WORK ITEM
Report each line from the entries in which "computer" can be found.

Saved entries
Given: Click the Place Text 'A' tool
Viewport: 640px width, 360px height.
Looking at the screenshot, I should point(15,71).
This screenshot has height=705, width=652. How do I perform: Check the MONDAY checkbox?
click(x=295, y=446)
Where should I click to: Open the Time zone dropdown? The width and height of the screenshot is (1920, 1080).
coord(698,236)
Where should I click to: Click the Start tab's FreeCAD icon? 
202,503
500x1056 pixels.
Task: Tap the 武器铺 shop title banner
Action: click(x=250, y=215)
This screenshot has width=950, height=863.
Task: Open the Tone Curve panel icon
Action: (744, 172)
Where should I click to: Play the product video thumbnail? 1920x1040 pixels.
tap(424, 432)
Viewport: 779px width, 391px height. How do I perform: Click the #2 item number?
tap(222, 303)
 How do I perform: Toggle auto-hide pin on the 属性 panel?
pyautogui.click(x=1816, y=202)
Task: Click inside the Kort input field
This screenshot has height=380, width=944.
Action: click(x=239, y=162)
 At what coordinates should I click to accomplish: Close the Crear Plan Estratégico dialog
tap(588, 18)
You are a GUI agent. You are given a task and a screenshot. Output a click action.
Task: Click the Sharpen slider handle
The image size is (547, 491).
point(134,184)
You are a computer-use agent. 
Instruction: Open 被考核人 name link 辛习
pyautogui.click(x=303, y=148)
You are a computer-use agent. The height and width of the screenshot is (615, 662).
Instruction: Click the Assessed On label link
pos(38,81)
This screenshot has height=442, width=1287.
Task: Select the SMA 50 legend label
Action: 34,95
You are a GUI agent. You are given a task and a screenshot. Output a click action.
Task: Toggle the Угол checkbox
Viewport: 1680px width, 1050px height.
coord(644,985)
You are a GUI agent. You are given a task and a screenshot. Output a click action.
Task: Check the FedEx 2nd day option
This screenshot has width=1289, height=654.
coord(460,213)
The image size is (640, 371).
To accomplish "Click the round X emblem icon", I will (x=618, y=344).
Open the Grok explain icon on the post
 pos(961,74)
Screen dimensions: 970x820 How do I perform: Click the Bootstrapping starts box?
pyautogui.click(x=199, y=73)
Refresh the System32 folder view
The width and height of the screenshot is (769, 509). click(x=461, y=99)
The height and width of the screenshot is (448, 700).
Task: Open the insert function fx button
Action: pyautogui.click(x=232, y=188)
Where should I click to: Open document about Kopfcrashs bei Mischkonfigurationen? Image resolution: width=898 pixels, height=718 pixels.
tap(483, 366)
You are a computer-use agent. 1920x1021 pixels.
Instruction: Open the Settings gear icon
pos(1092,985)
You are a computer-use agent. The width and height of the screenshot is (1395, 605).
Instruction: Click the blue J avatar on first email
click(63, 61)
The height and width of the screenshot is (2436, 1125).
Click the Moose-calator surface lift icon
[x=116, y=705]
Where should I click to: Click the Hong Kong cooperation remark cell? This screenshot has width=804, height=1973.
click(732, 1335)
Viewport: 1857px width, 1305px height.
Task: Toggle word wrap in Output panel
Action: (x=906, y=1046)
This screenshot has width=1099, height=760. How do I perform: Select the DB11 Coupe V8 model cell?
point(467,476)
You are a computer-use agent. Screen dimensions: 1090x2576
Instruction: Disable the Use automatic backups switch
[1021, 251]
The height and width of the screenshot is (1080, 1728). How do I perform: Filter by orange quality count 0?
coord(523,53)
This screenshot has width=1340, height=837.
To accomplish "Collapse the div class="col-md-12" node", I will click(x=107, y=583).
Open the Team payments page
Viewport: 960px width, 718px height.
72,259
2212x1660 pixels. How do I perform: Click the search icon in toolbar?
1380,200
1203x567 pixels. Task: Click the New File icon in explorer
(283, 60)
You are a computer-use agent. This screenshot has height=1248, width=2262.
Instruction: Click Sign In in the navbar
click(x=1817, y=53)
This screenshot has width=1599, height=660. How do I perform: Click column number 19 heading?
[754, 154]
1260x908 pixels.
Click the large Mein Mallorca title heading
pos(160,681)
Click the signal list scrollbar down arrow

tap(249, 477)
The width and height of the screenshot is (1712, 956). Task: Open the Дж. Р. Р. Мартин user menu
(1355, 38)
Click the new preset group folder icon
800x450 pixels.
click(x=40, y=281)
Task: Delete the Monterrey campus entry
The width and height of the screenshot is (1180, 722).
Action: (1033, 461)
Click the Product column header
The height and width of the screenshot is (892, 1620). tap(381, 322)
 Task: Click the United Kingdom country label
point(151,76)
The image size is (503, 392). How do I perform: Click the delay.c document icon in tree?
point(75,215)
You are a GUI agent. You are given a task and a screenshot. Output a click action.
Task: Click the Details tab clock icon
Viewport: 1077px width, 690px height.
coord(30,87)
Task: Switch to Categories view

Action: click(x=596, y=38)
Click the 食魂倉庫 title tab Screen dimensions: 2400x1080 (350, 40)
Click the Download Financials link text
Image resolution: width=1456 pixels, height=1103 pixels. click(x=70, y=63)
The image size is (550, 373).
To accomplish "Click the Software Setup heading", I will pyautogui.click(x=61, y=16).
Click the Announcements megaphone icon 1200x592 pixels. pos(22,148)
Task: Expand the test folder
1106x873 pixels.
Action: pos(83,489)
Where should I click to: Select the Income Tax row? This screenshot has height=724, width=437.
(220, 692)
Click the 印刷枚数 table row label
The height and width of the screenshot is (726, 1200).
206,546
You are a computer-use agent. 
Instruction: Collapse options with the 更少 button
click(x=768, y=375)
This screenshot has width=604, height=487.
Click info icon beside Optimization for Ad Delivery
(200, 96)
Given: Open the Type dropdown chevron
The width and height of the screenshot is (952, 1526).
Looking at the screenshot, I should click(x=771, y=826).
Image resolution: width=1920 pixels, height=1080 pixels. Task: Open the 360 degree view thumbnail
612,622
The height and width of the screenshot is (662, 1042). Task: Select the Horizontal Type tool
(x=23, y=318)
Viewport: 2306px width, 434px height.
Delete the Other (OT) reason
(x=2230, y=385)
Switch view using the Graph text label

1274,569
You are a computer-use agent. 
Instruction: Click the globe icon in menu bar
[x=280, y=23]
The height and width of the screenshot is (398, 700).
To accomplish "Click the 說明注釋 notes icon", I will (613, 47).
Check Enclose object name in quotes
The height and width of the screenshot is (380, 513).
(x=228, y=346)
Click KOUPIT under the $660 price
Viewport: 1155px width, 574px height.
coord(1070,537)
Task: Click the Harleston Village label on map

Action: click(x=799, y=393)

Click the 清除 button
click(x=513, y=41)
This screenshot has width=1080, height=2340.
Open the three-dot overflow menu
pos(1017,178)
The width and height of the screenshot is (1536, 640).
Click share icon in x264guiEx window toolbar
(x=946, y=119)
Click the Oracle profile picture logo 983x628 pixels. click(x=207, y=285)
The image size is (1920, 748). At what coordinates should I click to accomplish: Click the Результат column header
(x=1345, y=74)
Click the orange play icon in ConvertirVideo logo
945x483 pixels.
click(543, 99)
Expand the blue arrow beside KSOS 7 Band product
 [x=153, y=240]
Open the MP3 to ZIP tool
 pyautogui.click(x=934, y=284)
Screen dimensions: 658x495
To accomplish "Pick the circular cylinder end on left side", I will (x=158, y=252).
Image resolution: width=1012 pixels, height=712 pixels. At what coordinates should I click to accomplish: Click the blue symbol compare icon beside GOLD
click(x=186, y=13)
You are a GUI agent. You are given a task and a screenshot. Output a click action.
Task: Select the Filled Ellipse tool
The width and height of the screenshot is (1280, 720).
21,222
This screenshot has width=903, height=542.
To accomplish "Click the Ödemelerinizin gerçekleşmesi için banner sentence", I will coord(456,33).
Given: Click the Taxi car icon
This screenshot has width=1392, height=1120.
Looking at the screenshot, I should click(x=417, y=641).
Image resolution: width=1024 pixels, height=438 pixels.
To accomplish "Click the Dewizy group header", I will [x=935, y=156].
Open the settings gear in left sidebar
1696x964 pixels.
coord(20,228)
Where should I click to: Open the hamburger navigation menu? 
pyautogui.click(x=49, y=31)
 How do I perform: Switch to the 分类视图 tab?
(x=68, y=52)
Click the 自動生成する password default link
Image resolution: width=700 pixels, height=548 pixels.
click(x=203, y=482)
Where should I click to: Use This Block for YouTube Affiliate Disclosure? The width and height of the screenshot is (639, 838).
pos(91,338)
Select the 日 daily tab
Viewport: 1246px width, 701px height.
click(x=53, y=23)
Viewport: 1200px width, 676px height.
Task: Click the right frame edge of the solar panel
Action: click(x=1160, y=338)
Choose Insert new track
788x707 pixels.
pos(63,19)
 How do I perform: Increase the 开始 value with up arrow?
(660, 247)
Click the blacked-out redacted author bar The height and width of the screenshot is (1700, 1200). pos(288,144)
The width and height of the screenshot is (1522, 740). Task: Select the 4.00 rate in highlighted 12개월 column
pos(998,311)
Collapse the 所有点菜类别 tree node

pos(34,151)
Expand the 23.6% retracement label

OUTPUT
You are a computer-use agent. 
You are a computer-use agent. The height and width of the screenshot is (615, 662).
You are a computer-use agent. 1920x1021 pixels.
You are a computer-use agent. The width and height of the screenshot is (1395, 605).
You are a computer-use agent. Screen dimensions: 1090x2576
You are a computer-use agent. This screenshot has height=1248, width=2262.
You are a computer-use agent. 
You are a computer-use agent. 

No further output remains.